你是否曾遇到过这样的困境:线上系统运行多年,却在某次审计中突然暴露出一个早已存在、影响深远的安全漏洞?传统SAST工具往往只能发现表层问题,而真正危险的逻辑缺陷、权限绕过或供应链隐患,常常深埋在数万行代码的复杂交互中,人工难以覆盖,规则引擎又无法推演。
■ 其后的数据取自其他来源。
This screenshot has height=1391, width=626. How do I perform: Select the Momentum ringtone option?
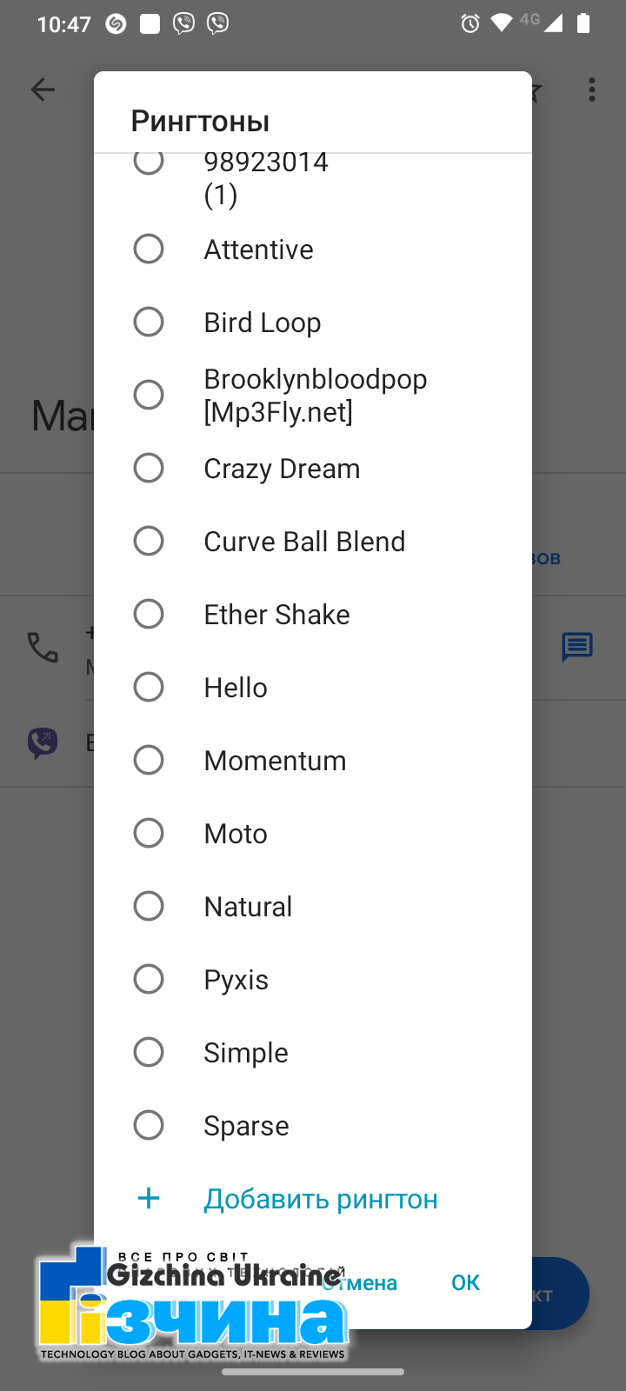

Deepsec正是为解决这一难题而生——它不是简单的静态扫描器,而是一个由大模型驱动的“安全研究员代理”,能在你自己的服务器上,对大型代码库发起深度、自主、可中断恢复的智能安全审查。
核心功能
- AI原生漏洞挖掘:不依赖预设规则,而是调用高性能编码大模型(如Claude 3.5、GPT-4o等)进行多轮推理,模拟攻击者思维,主动探索边界条件、数据流异常和上下文敏感的逻辑缺陷
- 大规模仓库友好架构:支持分布式并行扫描,自动将超大型单体/微服务项目拆解为任务单元,分发至多台Worker机器协同处理,显著缩短TB级代码库的分析周期
- 断点续扫,稳定可靠:所有扫描命令均设计为幂等操作;网络中断、资源不足或手动终止后,重启即可从上次检查点继续,避免重复计算与成本浪费
- 高度可配置的专家模式:通过
.deepsec/data/<id>/INFO.md等引导文件,让AI代理快速理解项目架构、框架特性与业务语义,大幅提升检出准确率,减少误报 - 企业级私有化部署:全程在用户自有基础设施(本地服务器、私有云或VPC内)运行,源码与模型提示词不出内网,满足金融、政务等强合规场景的安全审计要求
- 聚焦“长尾高危漏洞”:专为识别那些被长期忽视的深层问题而优化——比如跨服务认证失效、模板注入链、竞态条件下的权限提升等传统工具极易漏报的类型
适合哪些人用
Deepsec面向对安全有极致要求的技术团队:大型互联网公司的安全响应中心(SRC)工程师、DevSecOps平台建设者、开源项目维护者(尤其是被广泛集成的基础库作者)、以及需要通过等保三级、ISO 27001等合规认证的企业研发负责人。如果你的代码库超过50万行、采用多语言混合架构、或曾因“难以复现的逻辑漏洞”导致严重线上事故,Deepsec值得你投入一次深度试用。
快速上手
无需复杂配置,三步启动首次扫描:
- 进入待检测项目的根目录,执行:
npx deepsec init(自动生成.deepsec/配置目录) - 进入
.deepsec目录,运行:pnpm install(安装Deepsec运行时及依赖) - 按初始化提示打开你信任的大模型聊天界面(如Claude、Cursor或VS Code插件),粘贴指定提示词,让AI代理读取
SKILL.md和SETUP.md,并完成项目背景信息梳理——整个过程约5–10分钟,之后即可触发全自动深度扫描
项目信息
Deepsec is a security harness for finding vulnerabilities in your codebase powered by coding agents
TypeScript | 1166 Star | Apache-2.0 开源协议 | GitHub 项目地址
这不是一款“开箱即用”的轻量工具,而是一套为专业安全团队打造的AI增强型基础设施——它把大模型的推理能力,精准锚定在真实工程世界的复杂性之上。